Selected text →

BEGIN

08. Livestocks
2025 Idea Dump
Hi there. Welcome to Active Faults.
Every summer I try to come home and commit to a writing break, where I ingest and reflect rather than produce. Absorb and receive instead of excrete and deplete, soaking up stories from friends I haven’t seen in a while, sounds of cicadas and smells of wet foliage, the sticky air, the sudden showers that flow through the city like a river, the rain-mud caking the asphalt that makes my tyres skid. It’s reading weather, thinking weather, breezing past unfamiliar songs in the car while stuck in the traffic kind of weather, lazing around in the deserted cinemas kind of weather.
Here are some hovering thoughts in the draft box and those humid moments.
Bookstores are dying.
These booksellers I reviewed three years ago are either struggling to keep paying their ground rents or rebranding entirely. The iconic PAGEONE Sanlitun has officially closed this month, on the ruins of which ARKET now sprawls and sells its upscale MUJI-esque shirts to no one. I happened to acquaint the head of PAGEONE Beijing a couple years back, and he posted the closing announcement on his WeChat Moments beckoning everyone to visit their new location.
The last book I bought from this store was “阿包” (Ad Bel), a memoir of a Guizhou woman who was abducted and sold into marriage. It was one of the saddest things I’ve ever read. It was one of the few remaining titles in the store that were sharp, poignant and critical, that weren’t just mellow foreign “classics” or completely fictionalised, hence safe-to-publish Japanese detective thrillers.
One Way Street closed its flagship cultural salon in Joy City a while ago. They relocated to Lang Yuan, which is a suburban, outdoor shopping park recently renovated from a rundown power station, and only occasionally remembered by the city dwellers. Probably to protect itself.

END

Supplied records →
BEGIN

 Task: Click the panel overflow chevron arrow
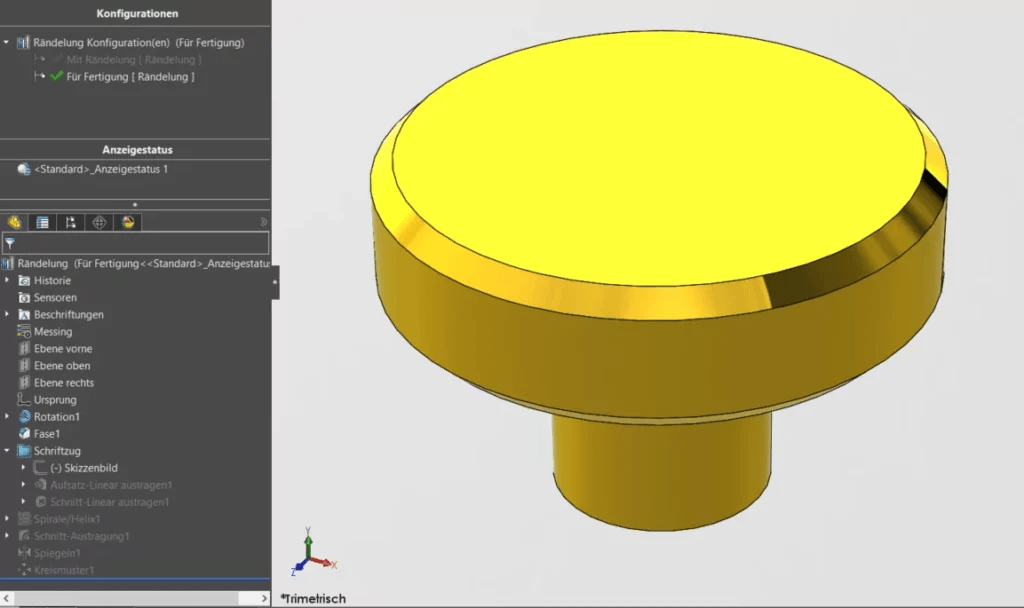click(262, 221)
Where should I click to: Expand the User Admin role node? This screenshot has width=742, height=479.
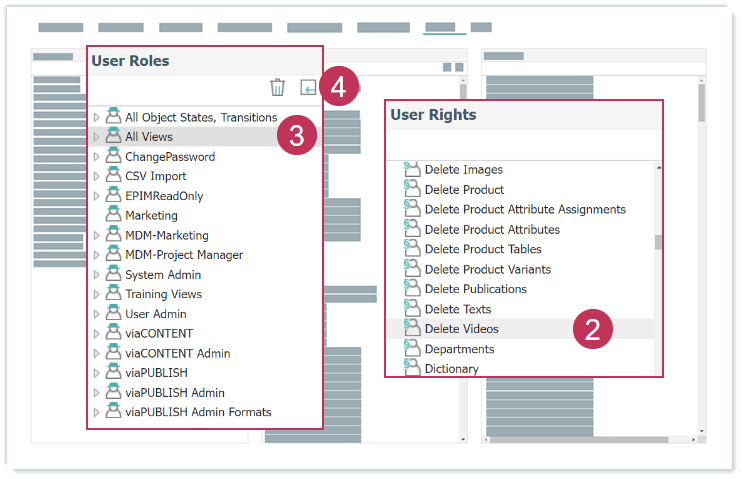(97, 315)
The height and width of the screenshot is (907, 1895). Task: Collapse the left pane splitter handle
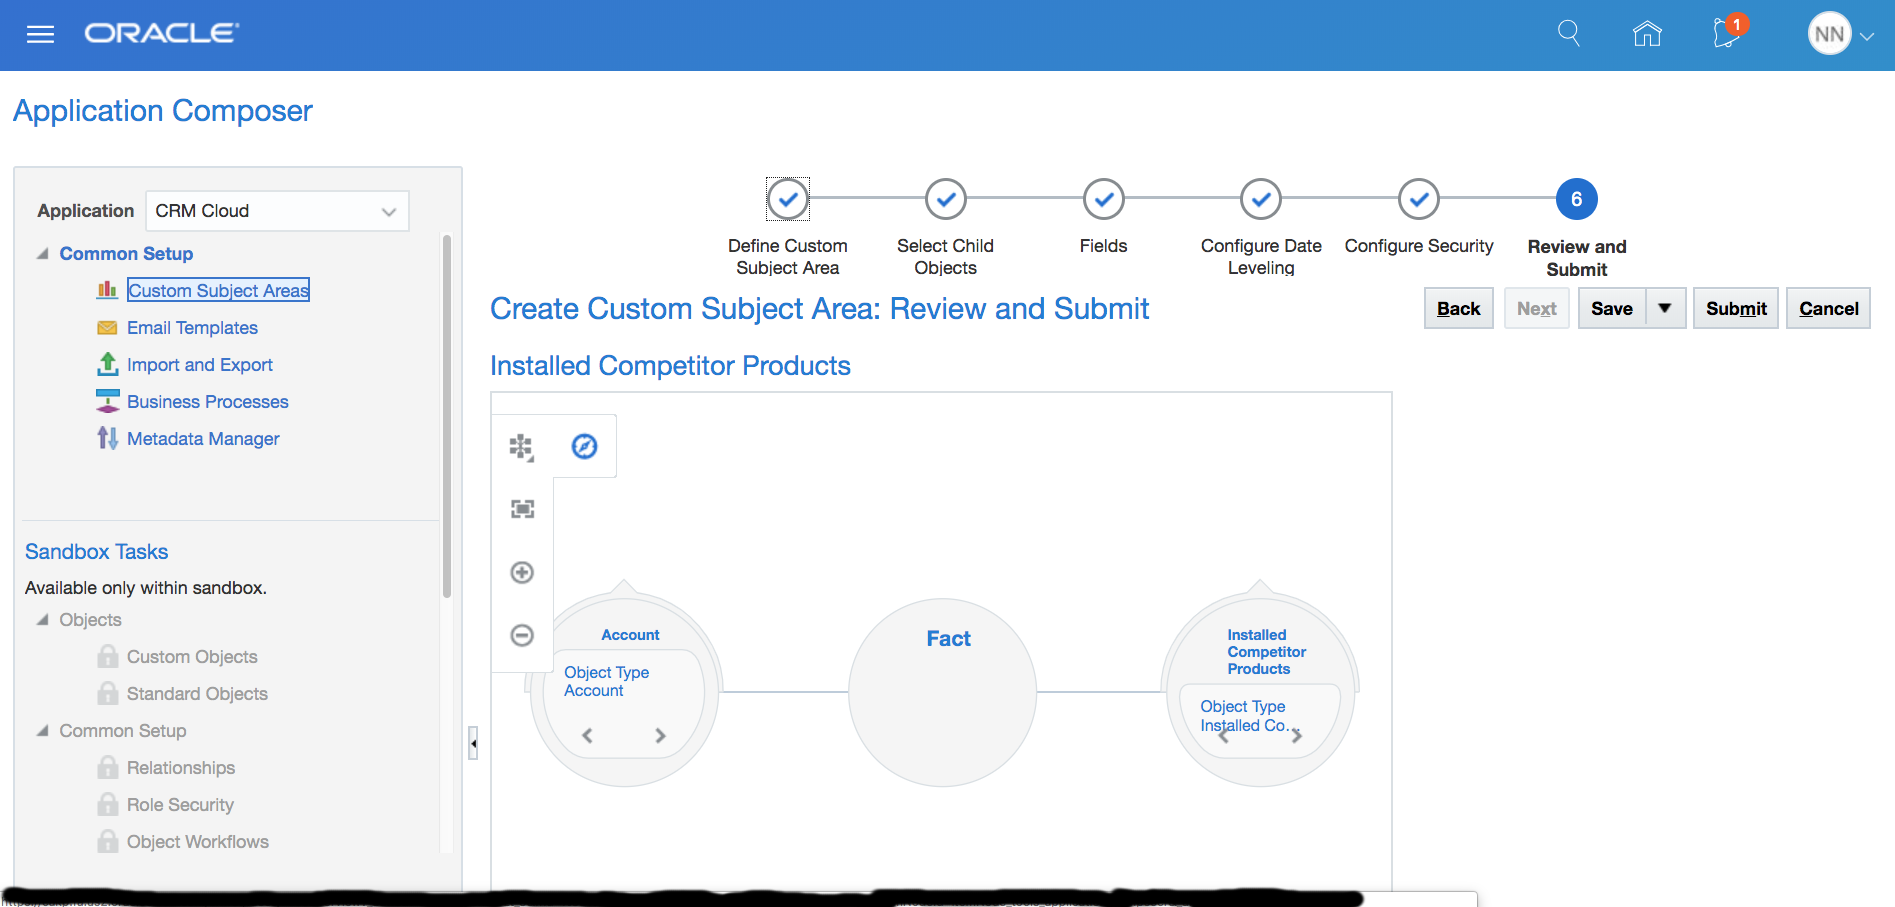pyautogui.click(x=473, y=743)
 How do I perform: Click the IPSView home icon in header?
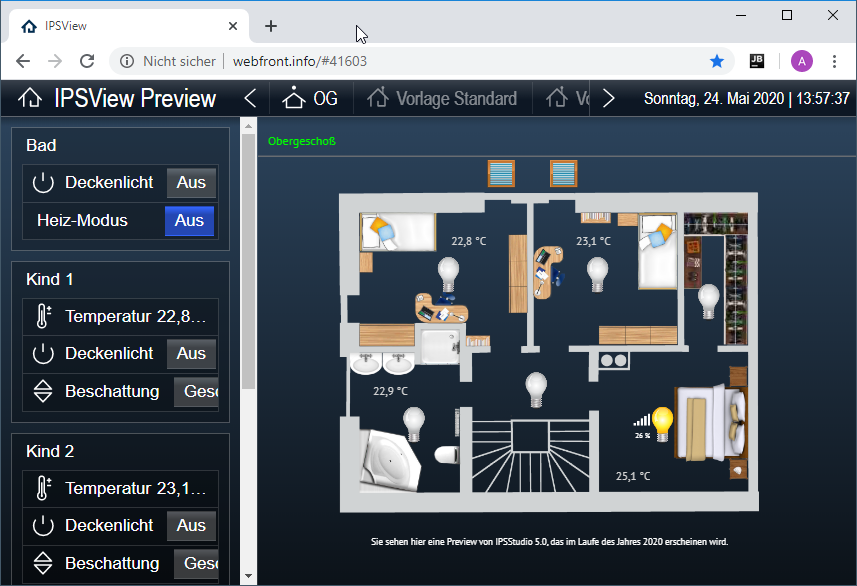pos(31,98)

END

Task instructions →
1. In the Active Faults post, rewrite the passage from "08. Livestocks" to "Bookstores are dying.", replacing "cicadas" with "crickets".
2. Decide whether each statement agrees with the Active Faults post. Answer yes or no, and quote the words from the post that settle it.
(a) PAGEONE Sanlitun has closed this month.
(b) One Way Street moved its cultural salon to Joy City.
(c) The last book bought from PAGEONE was a Japanese detective thriller.
3. From the Active Faults post, turn the paragraph beginning "These booksellers I reviewed" into a short list that keeps its main facts.

Answers for each item →
1.
08. Livestocks
2025 Idea Dump
Hi there. Welcome to Active Faults.
Every summer I try to come home and commit to a writing break, where I ingest and reflect rather than produce. Absorb and receive instead of excrete and deplete, soaking up stories from friends I haven’t seen in a while, sounds of crickets and smells of wet foliage, the sticky air, the sudden showers that flow through the city like a river, the rain-mud caking the asphalt that makes my tyres skid. It’s reading weather, thinking weather, breezing past unfamiliar songs in the car while stuck in the traffic kind of weather, lazing around in the deserted cinemas kind of weather.
Here are some hovering thoughts in the draft box and those humid moments.
Bookstores are dying.

2.
(a) Yes: "The iconic PAGEONE Sanlitun has officially closed this month"
(b) No: "One Way Street closed its flagship cultural salon in Joy City a while ago. They relocated to Lang Yuan"
(c) No: "The last book I bought from this store was “阿包” (Ad Bel), a memoir of a Guizhou woman who was abducted and sold into marriage"

3.
- The booksellers reviewed three years ago are either struggling to pay their ground rents or rebranding entirely.
- PAGEONE Sanlitun officially closed this month. ARKET now occupies the site and sells upscale MUJI-esque shirts.
- The head of PAGEONE Beijing, an acquaintance of the writer, posted the closing announcement on WeChat Moments and invited everyone to visit the new location.